アイソスタシーとは?
あいそすたしー
アイソスタシーとは、地殻がマントルの上に浮かぶように均衡を保つ地球物理学上の概念です。
アイソスタシー(isostasy)とは、地球の地殻がマントルの上で浮力的な均衡を保っているという考え方です。密度の低い地殻が、より密度の高い流動性のあるマントルの上に「浮かんでいる」状態を指し、地表の凹凸と地下の質量分布がつり合うことで成立します。

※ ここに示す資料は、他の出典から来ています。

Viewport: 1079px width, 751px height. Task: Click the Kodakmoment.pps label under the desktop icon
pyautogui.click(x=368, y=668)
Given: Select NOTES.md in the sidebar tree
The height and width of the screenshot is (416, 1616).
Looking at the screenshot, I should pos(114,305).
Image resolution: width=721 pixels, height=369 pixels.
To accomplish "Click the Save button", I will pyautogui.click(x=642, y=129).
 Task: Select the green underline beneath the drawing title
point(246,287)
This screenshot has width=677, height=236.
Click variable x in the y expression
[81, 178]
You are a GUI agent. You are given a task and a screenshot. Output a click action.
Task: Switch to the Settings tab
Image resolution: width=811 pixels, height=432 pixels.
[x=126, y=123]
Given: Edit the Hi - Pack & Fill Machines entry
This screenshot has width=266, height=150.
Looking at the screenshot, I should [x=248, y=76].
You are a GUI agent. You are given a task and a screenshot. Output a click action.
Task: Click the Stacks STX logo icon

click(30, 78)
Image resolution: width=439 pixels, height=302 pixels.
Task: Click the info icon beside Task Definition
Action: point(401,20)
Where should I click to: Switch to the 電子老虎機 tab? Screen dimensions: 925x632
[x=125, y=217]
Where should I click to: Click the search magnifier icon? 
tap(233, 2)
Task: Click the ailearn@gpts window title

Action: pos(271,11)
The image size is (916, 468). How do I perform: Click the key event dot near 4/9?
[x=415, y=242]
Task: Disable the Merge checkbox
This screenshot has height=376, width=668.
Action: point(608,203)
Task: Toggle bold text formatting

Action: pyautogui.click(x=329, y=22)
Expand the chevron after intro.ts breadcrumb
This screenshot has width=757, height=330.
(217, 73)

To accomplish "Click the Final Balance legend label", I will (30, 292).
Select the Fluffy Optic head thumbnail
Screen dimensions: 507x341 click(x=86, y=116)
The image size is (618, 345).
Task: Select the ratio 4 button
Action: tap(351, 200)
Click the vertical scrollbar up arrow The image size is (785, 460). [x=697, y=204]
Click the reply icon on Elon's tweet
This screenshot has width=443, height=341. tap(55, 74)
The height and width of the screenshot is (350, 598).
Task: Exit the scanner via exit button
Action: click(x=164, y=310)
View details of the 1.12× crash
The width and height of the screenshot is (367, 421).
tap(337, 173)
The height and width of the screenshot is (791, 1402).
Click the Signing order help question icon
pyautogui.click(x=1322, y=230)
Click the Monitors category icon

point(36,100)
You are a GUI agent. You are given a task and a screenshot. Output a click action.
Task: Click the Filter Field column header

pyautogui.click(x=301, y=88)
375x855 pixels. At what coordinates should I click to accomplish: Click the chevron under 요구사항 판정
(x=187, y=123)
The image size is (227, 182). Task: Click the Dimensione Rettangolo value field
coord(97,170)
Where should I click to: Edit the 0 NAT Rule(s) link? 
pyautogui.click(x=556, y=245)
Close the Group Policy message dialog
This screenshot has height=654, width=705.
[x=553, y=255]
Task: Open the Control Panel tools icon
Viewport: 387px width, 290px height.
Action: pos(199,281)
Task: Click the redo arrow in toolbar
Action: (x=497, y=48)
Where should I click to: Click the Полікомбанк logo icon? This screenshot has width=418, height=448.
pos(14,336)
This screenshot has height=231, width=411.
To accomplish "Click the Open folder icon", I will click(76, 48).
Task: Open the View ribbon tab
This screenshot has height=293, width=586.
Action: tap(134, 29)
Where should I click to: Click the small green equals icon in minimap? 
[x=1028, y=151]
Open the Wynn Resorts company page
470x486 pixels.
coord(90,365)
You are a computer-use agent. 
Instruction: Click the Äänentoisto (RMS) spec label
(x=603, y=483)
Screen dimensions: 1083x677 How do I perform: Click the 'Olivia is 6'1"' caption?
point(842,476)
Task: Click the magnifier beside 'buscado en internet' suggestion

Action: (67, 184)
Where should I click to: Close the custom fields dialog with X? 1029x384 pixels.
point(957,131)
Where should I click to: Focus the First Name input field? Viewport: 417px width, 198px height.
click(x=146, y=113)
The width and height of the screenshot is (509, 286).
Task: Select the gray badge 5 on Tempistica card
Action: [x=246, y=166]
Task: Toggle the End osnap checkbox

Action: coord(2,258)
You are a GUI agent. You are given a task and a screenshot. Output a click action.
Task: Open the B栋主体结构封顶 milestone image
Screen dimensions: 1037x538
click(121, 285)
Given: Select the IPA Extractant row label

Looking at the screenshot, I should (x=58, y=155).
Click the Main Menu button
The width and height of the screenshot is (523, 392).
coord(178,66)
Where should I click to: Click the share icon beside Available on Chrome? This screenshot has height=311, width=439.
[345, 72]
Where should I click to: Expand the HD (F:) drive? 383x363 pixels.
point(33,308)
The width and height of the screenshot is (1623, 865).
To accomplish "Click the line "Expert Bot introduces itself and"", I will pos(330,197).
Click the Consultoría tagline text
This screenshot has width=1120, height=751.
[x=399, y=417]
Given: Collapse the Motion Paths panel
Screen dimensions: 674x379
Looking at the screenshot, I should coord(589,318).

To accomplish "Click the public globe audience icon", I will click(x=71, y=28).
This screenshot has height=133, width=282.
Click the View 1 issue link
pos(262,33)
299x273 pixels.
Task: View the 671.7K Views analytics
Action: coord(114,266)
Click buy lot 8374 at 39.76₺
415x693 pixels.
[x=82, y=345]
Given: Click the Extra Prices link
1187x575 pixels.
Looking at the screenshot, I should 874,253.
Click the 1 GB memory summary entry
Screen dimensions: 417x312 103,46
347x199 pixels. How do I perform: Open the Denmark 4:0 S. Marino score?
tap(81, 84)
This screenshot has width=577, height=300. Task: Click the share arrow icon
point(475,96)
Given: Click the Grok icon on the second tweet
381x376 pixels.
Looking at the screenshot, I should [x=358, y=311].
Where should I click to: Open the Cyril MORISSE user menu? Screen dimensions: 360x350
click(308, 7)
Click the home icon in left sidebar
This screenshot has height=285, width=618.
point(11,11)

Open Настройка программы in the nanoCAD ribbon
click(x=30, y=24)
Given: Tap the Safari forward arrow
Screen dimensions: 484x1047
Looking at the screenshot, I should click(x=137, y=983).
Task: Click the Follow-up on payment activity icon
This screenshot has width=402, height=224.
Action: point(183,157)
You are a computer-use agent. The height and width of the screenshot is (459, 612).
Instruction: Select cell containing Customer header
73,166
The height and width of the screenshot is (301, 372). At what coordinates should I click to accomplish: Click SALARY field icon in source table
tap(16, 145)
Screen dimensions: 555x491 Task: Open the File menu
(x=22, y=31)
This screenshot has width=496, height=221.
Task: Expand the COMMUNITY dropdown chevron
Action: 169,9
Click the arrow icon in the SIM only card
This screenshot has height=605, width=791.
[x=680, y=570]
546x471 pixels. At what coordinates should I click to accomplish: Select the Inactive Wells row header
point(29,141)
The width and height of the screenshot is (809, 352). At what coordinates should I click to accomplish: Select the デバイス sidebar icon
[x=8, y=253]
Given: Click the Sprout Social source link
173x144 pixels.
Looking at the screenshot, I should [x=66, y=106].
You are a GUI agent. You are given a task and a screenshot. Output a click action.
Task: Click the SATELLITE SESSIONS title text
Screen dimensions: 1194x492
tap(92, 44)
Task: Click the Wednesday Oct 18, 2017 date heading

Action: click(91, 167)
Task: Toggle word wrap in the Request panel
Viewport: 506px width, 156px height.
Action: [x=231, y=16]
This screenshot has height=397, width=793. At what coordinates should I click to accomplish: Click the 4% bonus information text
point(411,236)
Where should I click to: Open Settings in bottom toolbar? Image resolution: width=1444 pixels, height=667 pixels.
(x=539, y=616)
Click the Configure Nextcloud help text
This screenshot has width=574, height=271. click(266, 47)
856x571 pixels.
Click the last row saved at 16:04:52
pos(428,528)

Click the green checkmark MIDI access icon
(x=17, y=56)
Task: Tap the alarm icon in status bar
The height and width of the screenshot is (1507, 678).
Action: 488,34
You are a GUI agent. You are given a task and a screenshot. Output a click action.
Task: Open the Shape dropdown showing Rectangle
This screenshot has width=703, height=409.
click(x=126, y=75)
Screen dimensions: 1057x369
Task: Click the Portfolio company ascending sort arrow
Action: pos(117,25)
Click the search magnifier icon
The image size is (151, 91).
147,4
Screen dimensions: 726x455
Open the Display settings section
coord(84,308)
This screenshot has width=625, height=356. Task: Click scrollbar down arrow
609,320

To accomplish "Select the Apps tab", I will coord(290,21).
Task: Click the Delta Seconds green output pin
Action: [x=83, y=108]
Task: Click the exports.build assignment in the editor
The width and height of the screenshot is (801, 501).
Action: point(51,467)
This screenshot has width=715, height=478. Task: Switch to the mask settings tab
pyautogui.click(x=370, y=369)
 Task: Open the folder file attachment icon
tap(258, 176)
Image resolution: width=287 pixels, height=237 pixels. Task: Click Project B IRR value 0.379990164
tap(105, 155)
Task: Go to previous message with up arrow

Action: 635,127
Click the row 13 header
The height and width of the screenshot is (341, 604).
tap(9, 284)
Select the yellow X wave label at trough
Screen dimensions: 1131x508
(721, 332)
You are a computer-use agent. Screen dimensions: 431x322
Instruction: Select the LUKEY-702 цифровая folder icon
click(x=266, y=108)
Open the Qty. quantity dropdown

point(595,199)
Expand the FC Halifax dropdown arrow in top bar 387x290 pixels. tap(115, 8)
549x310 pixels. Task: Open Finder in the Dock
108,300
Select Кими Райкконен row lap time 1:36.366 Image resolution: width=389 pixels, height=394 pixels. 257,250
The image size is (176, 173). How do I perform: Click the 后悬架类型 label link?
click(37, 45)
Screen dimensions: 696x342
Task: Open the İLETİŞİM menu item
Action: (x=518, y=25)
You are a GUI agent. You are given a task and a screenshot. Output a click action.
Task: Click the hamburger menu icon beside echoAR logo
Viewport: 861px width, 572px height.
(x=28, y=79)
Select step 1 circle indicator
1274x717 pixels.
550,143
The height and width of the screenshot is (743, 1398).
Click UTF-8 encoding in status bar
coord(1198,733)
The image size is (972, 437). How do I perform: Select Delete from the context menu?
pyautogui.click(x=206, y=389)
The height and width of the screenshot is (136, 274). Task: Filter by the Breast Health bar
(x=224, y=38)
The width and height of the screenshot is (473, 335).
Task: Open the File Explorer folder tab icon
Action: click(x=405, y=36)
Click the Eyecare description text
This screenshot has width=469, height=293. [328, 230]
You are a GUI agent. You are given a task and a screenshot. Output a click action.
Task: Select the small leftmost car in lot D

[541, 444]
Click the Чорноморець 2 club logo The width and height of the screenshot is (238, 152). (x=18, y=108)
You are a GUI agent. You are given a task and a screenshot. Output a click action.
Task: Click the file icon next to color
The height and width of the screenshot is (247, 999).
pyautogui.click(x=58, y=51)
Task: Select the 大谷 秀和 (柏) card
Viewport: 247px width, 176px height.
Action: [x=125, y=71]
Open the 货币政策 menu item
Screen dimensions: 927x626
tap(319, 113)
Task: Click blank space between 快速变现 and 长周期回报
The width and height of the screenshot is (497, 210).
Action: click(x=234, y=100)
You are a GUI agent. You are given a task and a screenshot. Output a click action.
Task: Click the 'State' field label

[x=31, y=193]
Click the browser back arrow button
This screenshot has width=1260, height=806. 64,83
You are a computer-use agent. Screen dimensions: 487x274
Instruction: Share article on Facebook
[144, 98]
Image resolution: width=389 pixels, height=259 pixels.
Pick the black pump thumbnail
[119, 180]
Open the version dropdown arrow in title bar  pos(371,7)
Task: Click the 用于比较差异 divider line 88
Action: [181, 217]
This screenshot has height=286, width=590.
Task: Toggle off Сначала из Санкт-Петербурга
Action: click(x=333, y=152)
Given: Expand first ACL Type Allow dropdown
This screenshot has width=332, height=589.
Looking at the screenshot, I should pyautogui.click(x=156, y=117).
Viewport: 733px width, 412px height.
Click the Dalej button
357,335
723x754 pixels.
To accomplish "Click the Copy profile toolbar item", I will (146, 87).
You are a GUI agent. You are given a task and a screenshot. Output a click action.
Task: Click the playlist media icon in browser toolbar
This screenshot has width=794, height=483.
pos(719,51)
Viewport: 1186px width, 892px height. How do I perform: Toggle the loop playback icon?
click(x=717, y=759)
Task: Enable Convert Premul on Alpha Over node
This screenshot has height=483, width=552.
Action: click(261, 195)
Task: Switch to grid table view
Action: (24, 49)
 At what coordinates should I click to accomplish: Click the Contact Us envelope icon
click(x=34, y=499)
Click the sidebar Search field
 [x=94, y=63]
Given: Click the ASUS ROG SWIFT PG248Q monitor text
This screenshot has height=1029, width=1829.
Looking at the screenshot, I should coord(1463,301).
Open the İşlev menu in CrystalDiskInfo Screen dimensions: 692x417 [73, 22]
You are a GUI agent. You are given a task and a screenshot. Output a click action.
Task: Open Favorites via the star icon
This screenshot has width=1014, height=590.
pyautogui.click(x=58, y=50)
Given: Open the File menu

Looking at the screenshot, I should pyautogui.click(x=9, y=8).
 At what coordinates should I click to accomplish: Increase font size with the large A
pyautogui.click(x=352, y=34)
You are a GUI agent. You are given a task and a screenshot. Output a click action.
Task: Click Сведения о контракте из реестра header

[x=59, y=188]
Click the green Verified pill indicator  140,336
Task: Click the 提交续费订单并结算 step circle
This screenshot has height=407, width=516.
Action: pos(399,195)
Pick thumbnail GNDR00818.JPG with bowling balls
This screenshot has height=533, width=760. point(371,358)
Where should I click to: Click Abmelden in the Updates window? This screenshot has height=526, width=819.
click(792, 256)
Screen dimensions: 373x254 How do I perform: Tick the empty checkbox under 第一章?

この概念は19世紀に提唱され、アメリカの地質学者クラレンス・ダットンが「アイソスタシー」という名称を定着させました。主な理論として、
- プラット説(地殻の密度差で均衡を説明)
- エアリー説(地殻の厚さの違いで均衡を説明)
- ベニング・メネス説(両者を統合した考え方)
具体的には、ヒマラヤ山脈のような高い山岳帯の下には深い「根」が存在し、その低密度の根がマントルに沈み込むことで高さを支えています。逆に氷河が溶けると地表の荷重が減り、地殻がゆっくり隆起するアイソスタシー回復と呼ばれる現象が起きます。スカンジナビア半島やカナダが現在も隆起し続けているのはその例です。
アイソスタシーは地殻変動・地形形成・資源探査など幅広い分野で基盤となる重要な概念です。
使い方・例文
「氷河期に分厚い氷床に覆われていたスカンジナビアでは、氷が解けたアイソスタシー回復によって今も地面が隆起し続けている。」といった地球科学の説明でよく登場します。